What needs to be done:
If a record holds a picture, leave the picture out and copy everything else exactly.

Records for this task:
──────
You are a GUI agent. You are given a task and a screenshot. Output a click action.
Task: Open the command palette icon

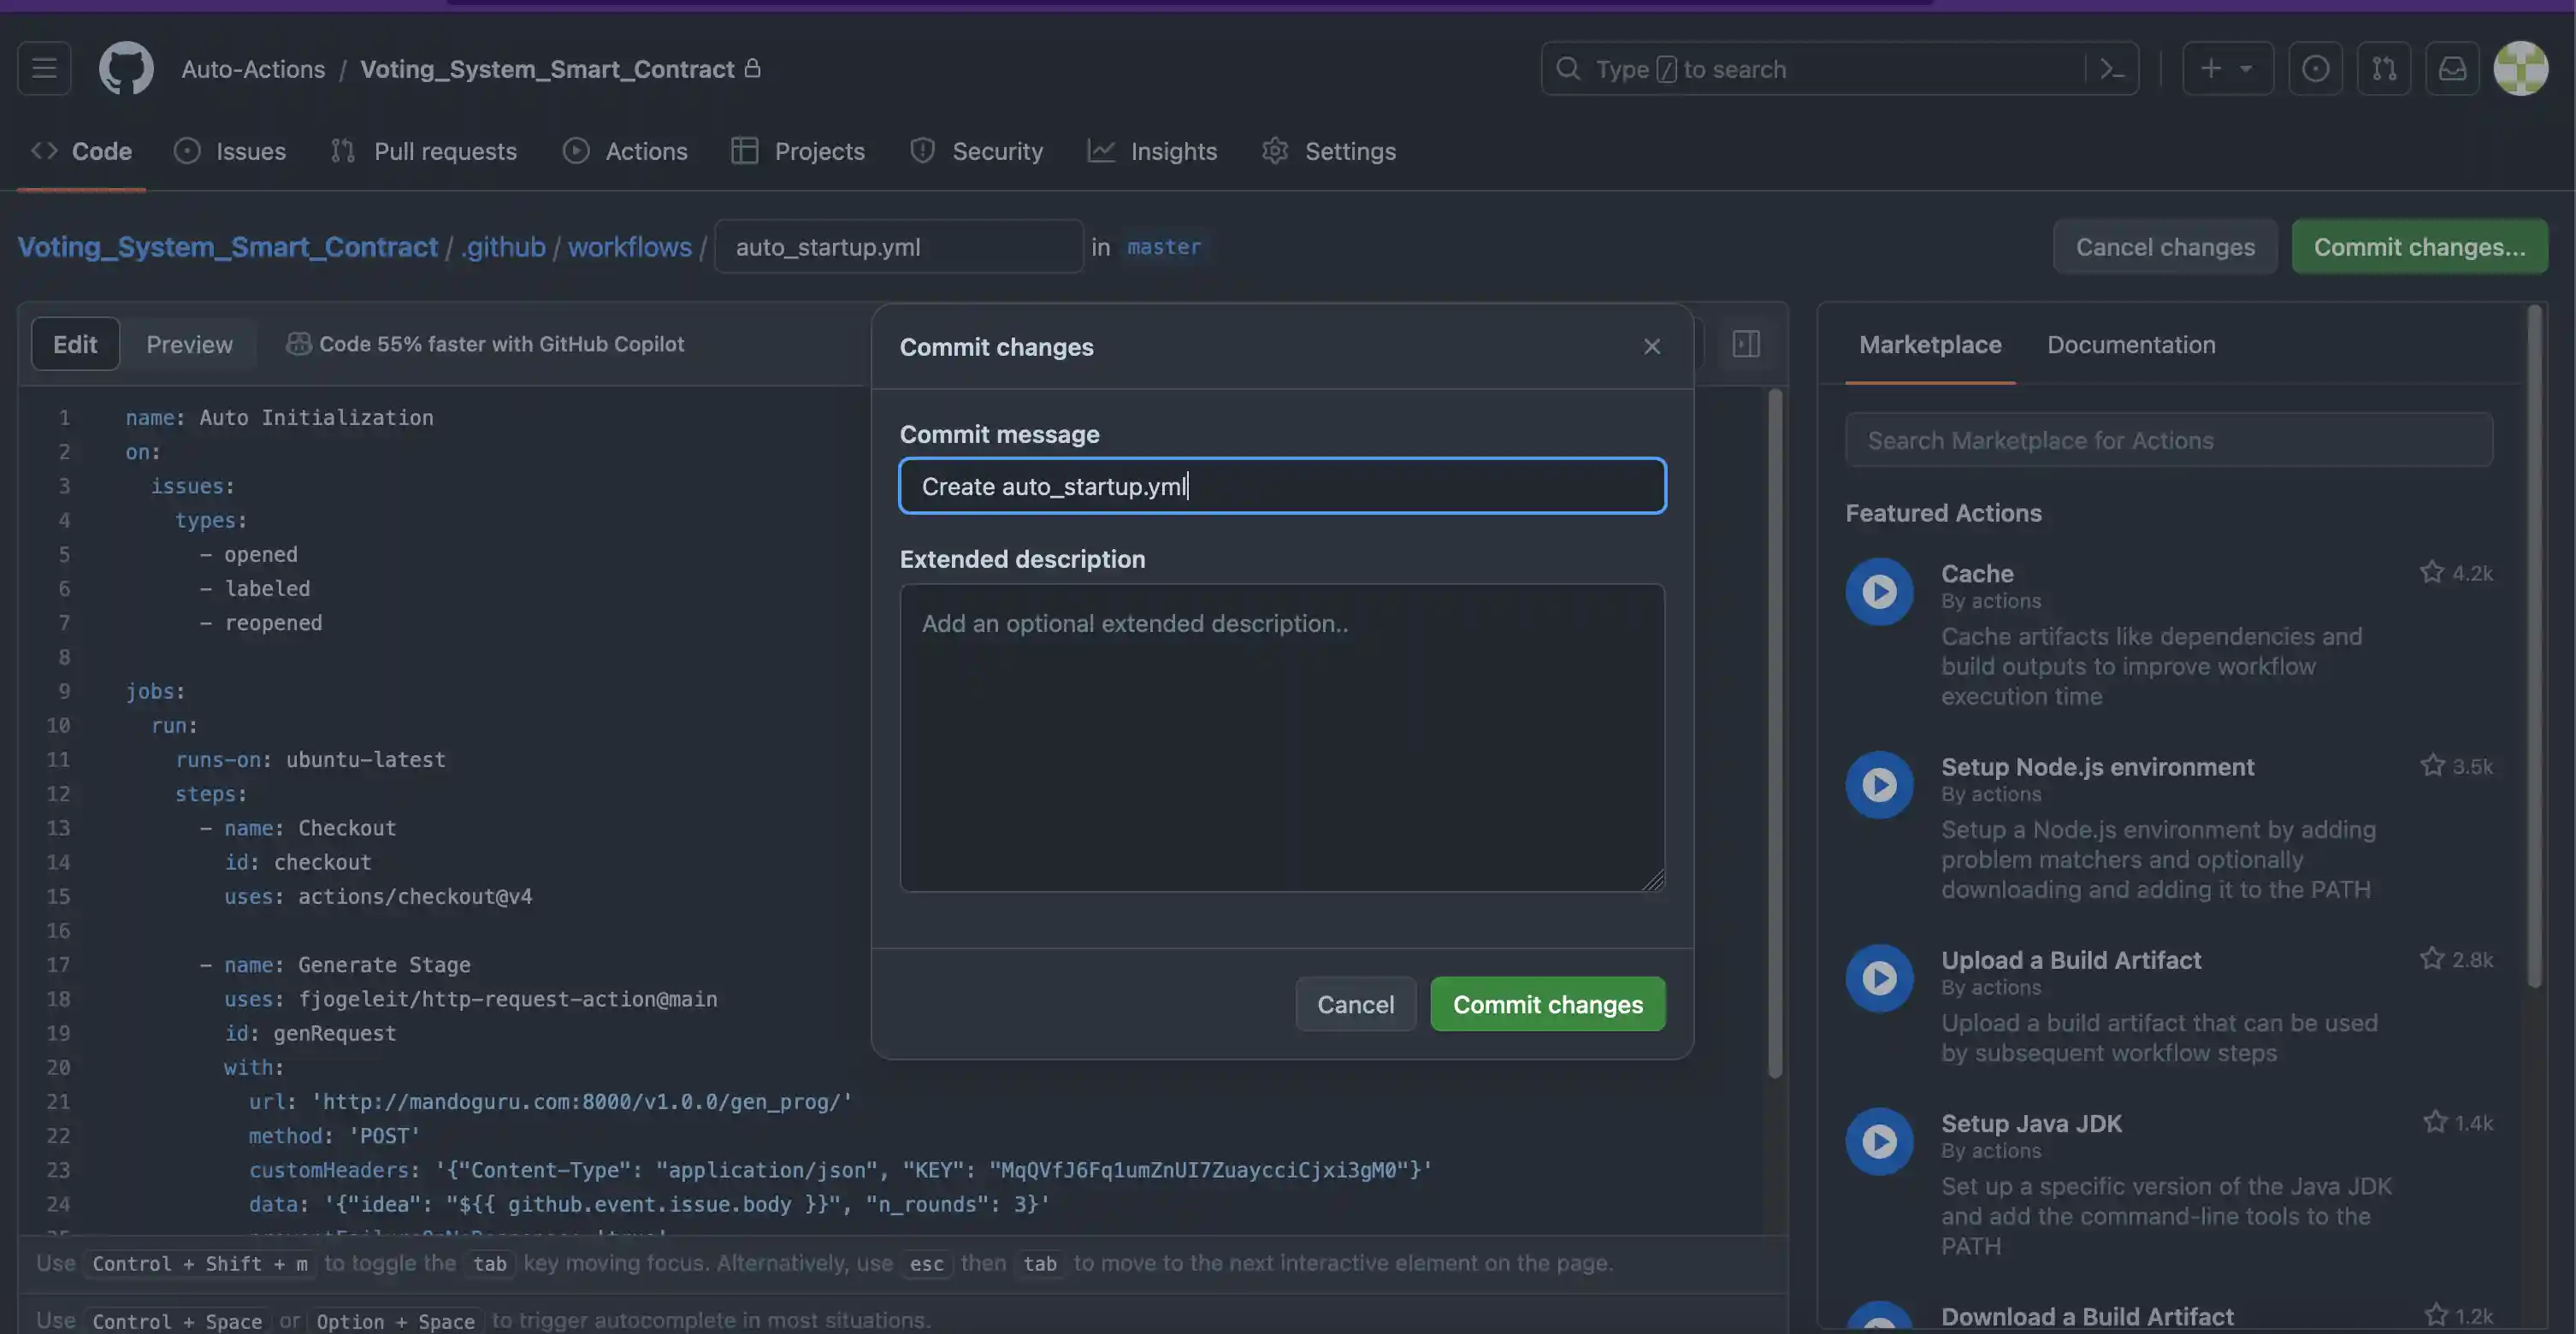point(2111,68)
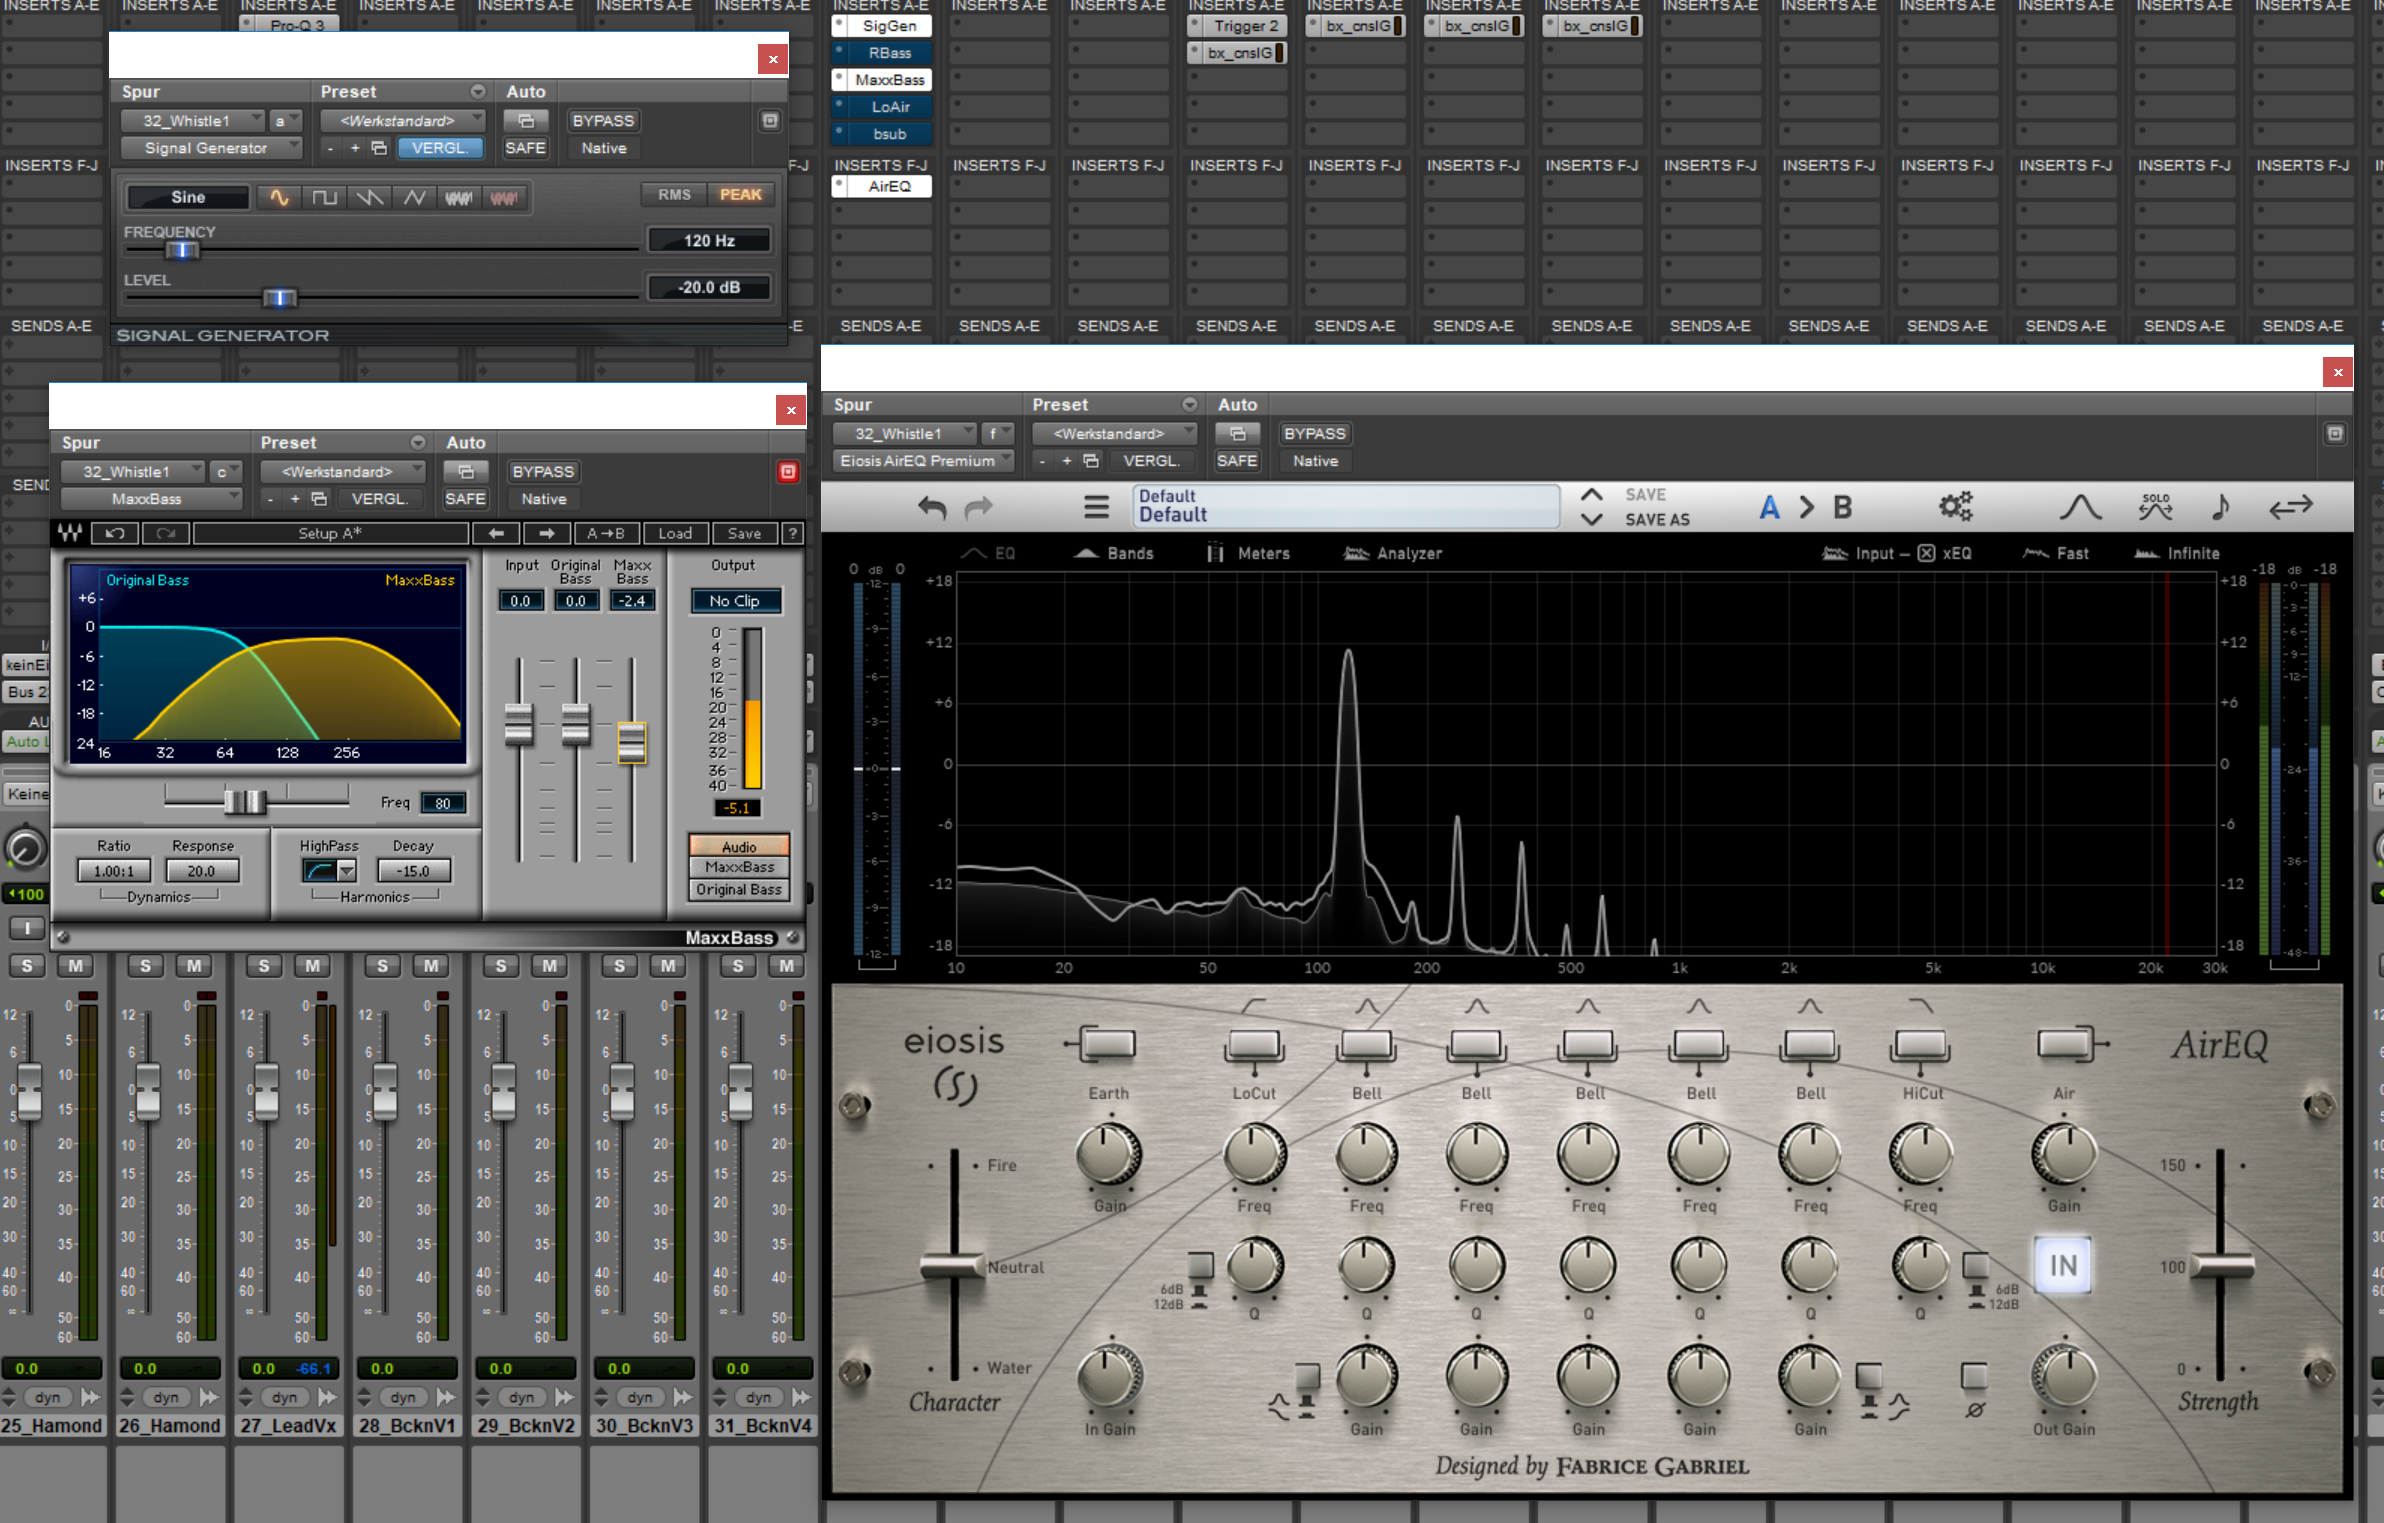Click the MaxxBass Load button
The image size is (2384, 1523).
675,534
──────
Answer area:
You are a GUI agent. You are given a task and a screenshot. Output a click action.
Task: Open the command palette icon

point(2111,68)
Click the MaxxBass Load button
The image size is (2384, 1523).
675,534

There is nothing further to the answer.